M. Philippe Joye, conseiller d'Etat. Vous êtes complètement à côté de la plaque !
M. Christian Grobet. Je suis à côté de la plaque, bien sûr ! Il n'y a que vous à connaître la situation ! Vous aurez certainement eu la curiosité, Monsieur Joye, de consulter le registre foncier - étant certain que vos voisins de droite, au propre et au figuré, vous en auront donné l'autorisation - pour vous enquérir du prix payé par Fiat pour ces terrains, il y a une vingtaine d'années. Vous devez nous dire à quel prix ce terrain a été acheté et à quel prix il sera vendu à Maus frères.
D'autres problèmes se posent. Le quartier souffre déjà d'inconvénients dus à un important centre commercial et ce projet, avec son projet de plan localisé de quartier, propose de construire un centre trois fois plus grand que Conforama en première étape, avec des réserves d'extension; un centre dix fois plus grand que Obirama qui a brûlé ! Il ne s'agit donc pas de remplacer ce dernier centre, mais de construire un bâtiment dix fois plus grand en mètres carrés de plancher.

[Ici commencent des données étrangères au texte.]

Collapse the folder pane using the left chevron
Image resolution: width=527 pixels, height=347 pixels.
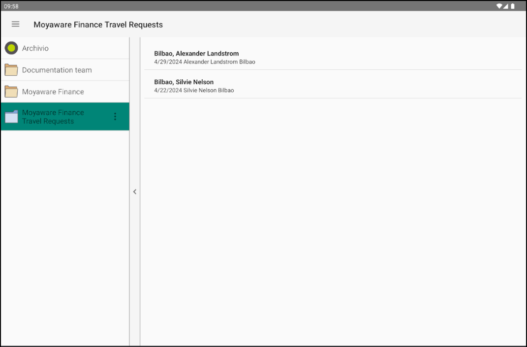[135, 191]
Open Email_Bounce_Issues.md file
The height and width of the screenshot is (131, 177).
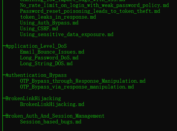click(52, 52)
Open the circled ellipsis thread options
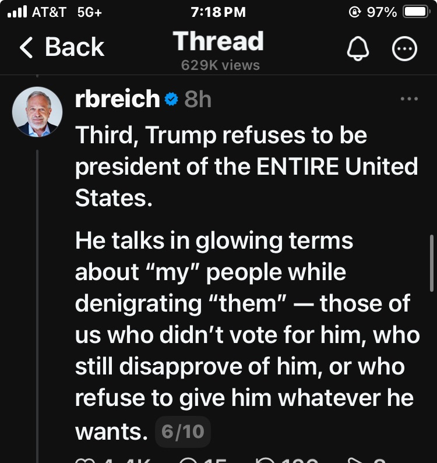This screenshot has width=437, height=463. [x=404, y=50]
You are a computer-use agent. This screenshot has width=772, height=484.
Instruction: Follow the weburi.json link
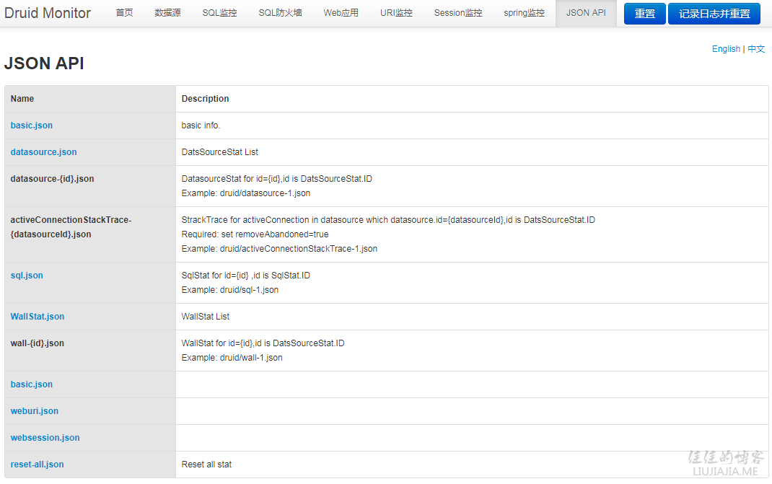tap(34, 411)
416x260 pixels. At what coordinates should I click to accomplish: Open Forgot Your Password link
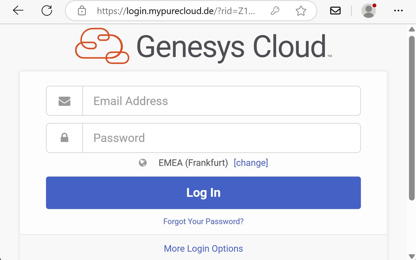[203, 221]
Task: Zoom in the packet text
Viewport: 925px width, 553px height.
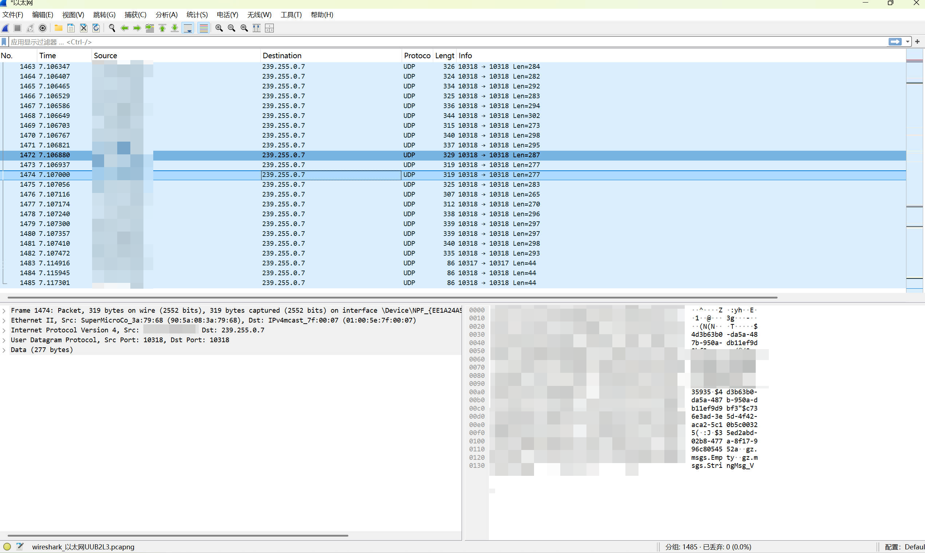Action: pos(219,28)
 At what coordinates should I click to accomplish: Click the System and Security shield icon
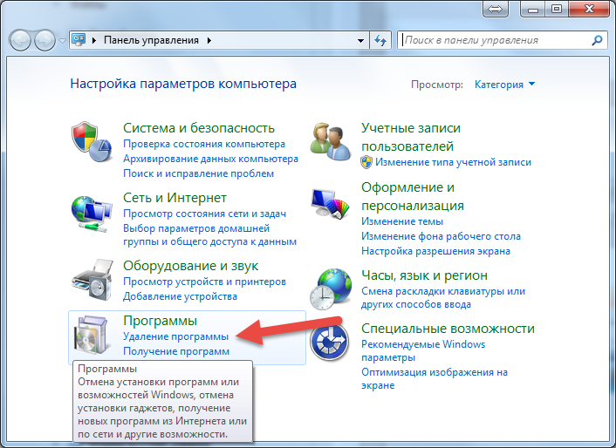point(91,142)
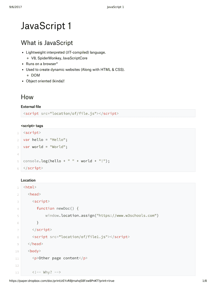The width and height of the screenshot is (216, 288).
Task: Click the 'Object oriented (kinda)!' bullet
Action: point(45,81)
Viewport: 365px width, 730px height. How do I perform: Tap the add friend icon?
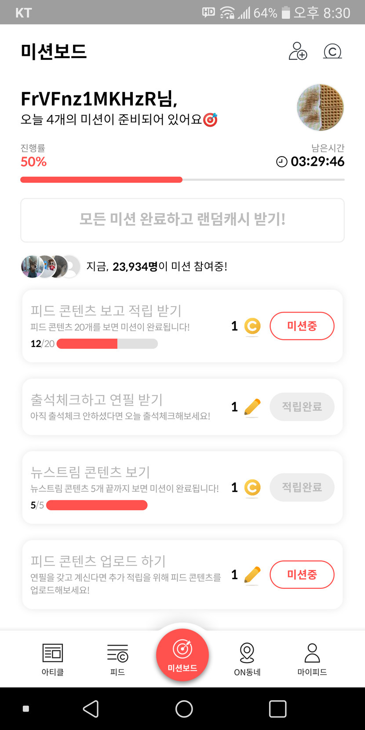[298, 51]
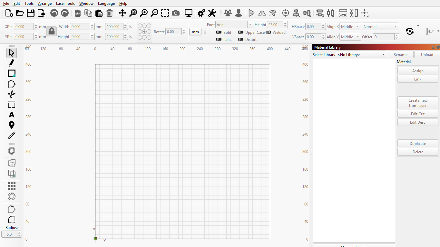Toggle the aspect ratio lock

(x=52, y=32)
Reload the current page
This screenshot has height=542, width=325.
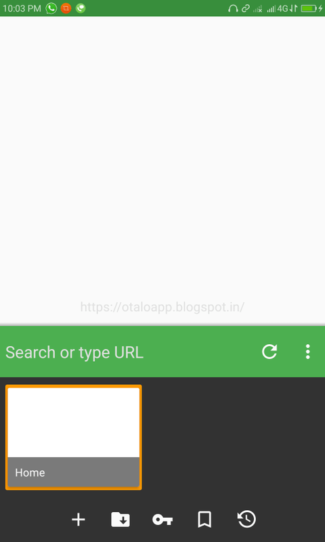[269, 352]
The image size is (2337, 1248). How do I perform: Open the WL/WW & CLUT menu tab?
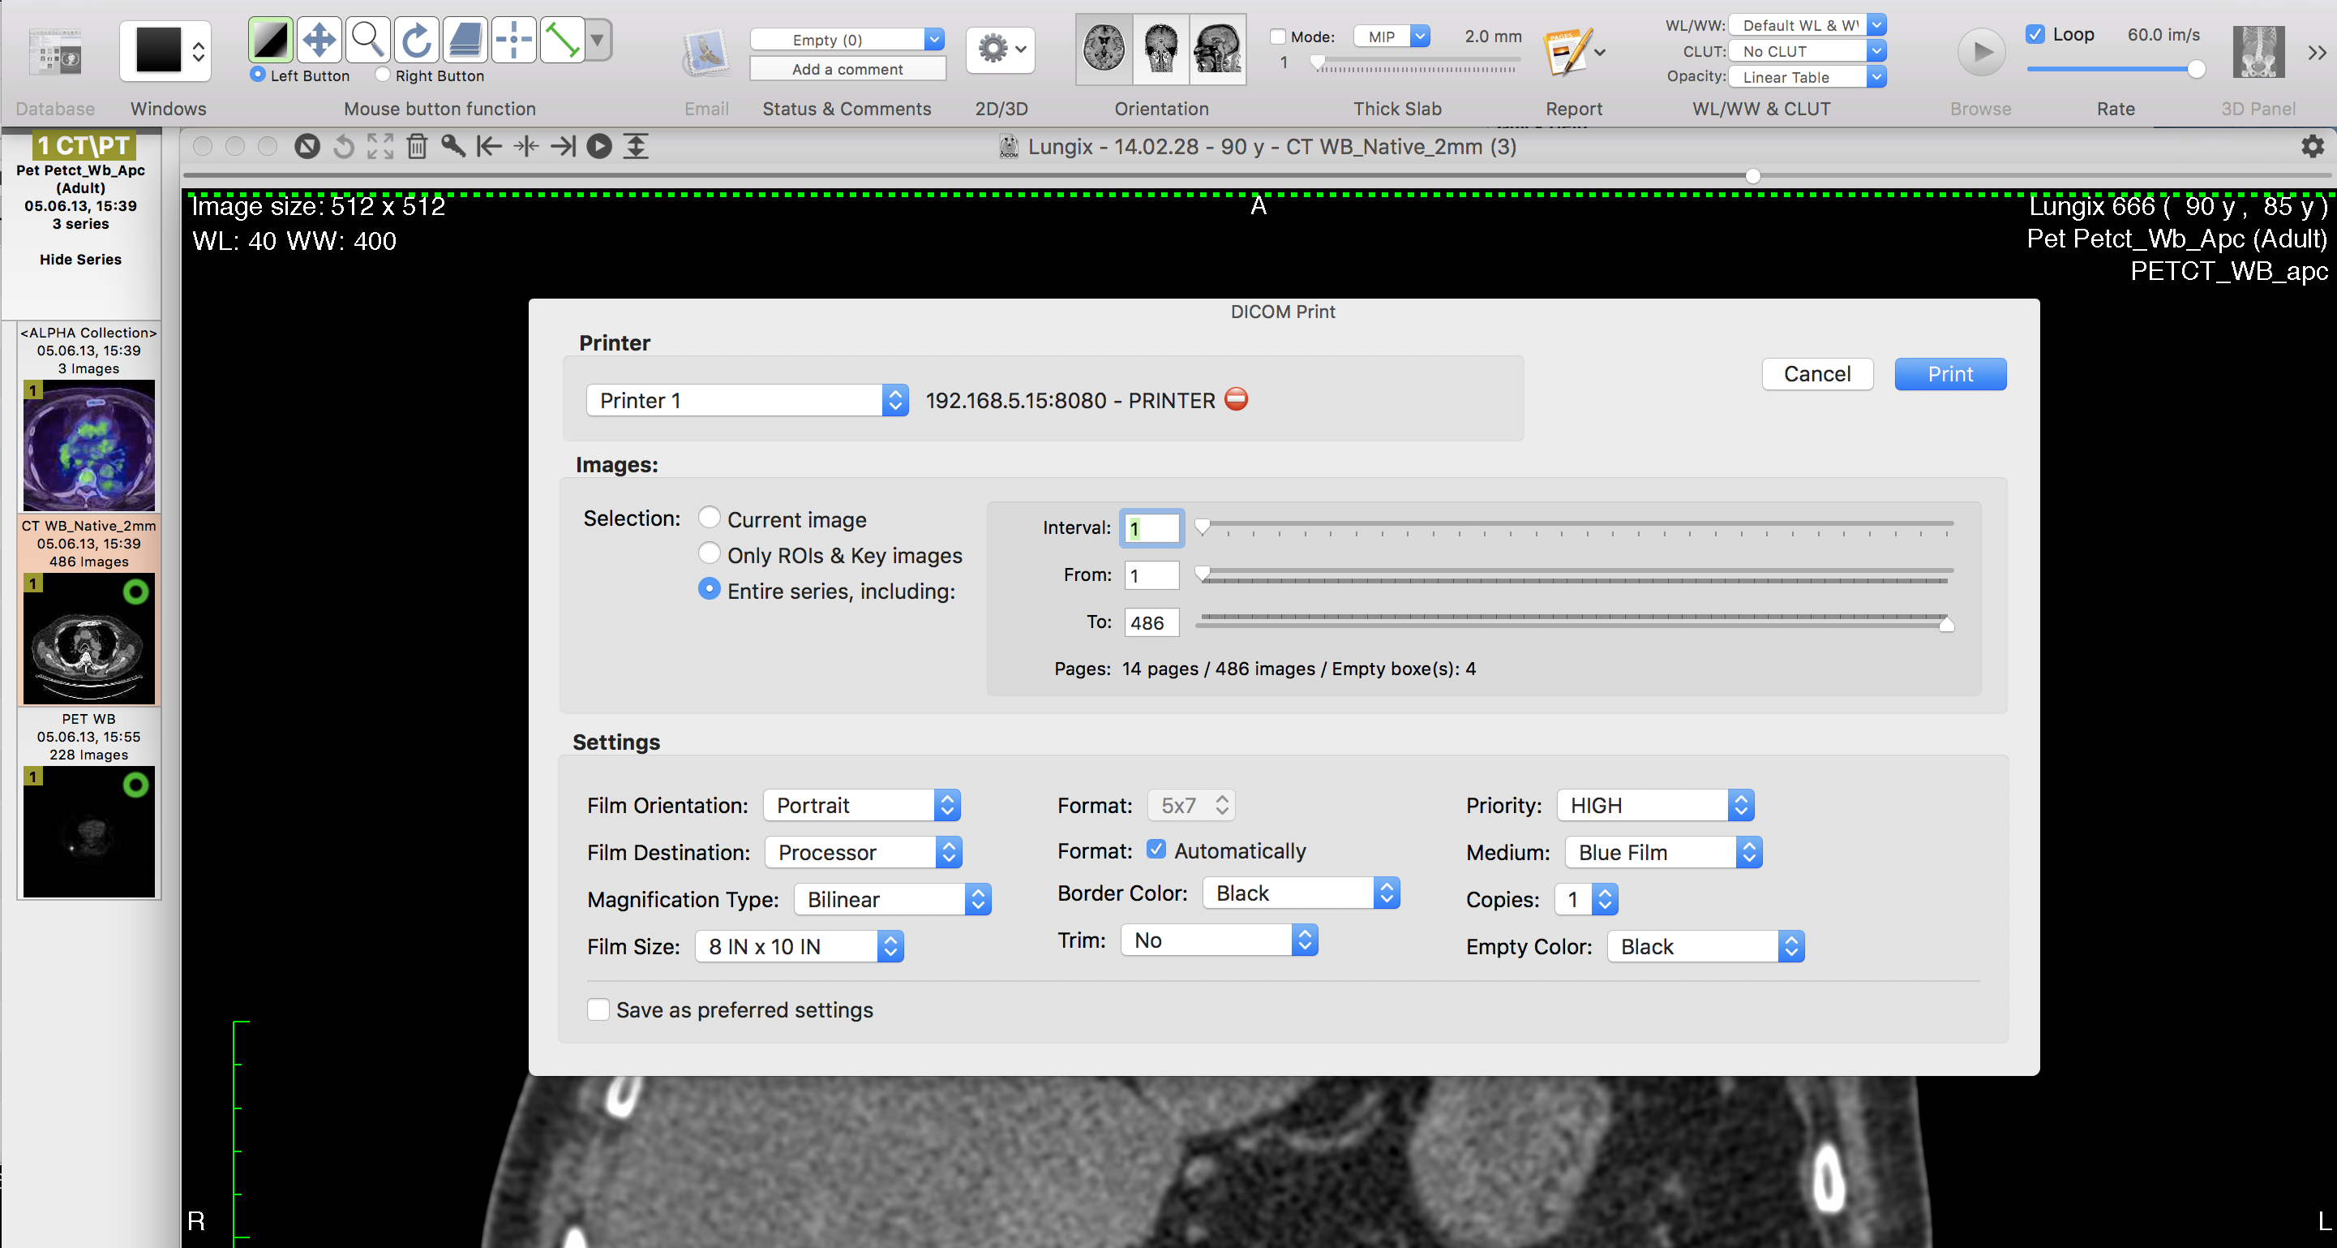[1760, 107]
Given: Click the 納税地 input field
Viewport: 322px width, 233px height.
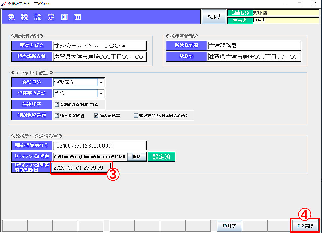Looking at the screenshot, I should 254,57.
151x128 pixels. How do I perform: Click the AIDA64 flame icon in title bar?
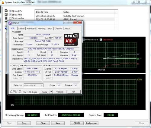3,2
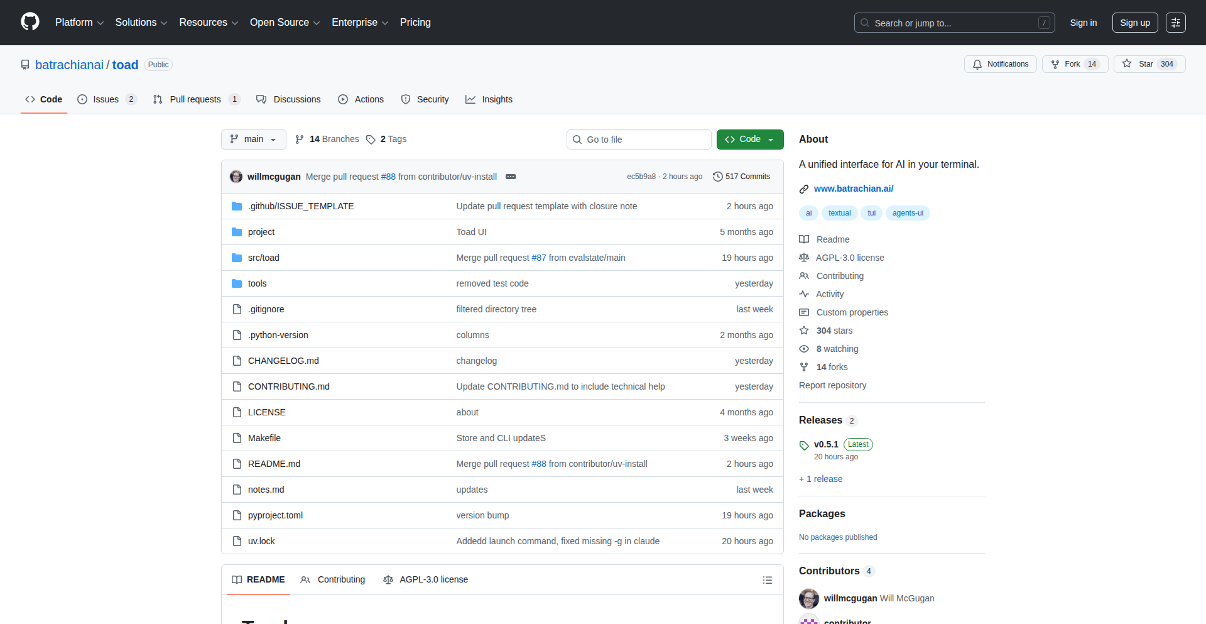Switch to the Issues tab
The image size is (1206, 624).
106,99
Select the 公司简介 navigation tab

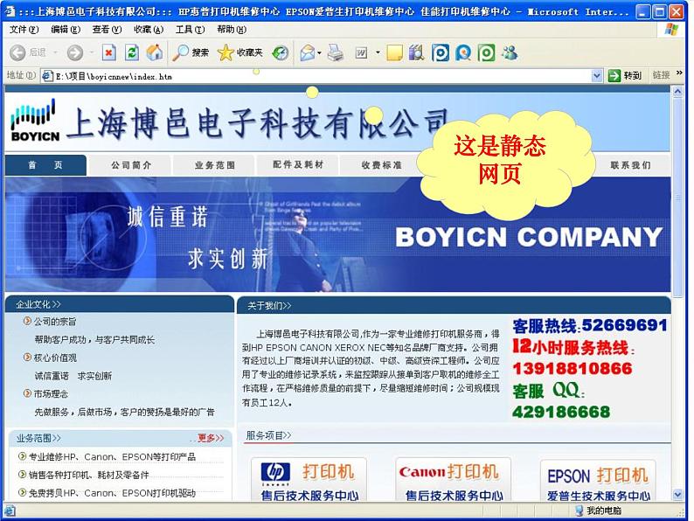pos(130,165)
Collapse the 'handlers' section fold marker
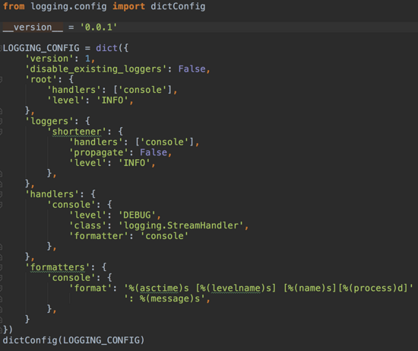This screenshot has height=351, width=418. coord(1,194)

Il n'y a pas eu, bien sûr, d'étude d'impact, alors que ce projet aura des incidences importantes sur le quartier. Des terrains sis dans des zones plus appropriées, proches du Jumbo actuel, se prêteraient à la construction de ce centre commercial, cela sans brader le terrain industriel, sans prêter la main à une opération spéculative et sans créer des nuisances dans une zone d'habitation.
Ceprojet est renvoyé à la commission d'aménagement du canton.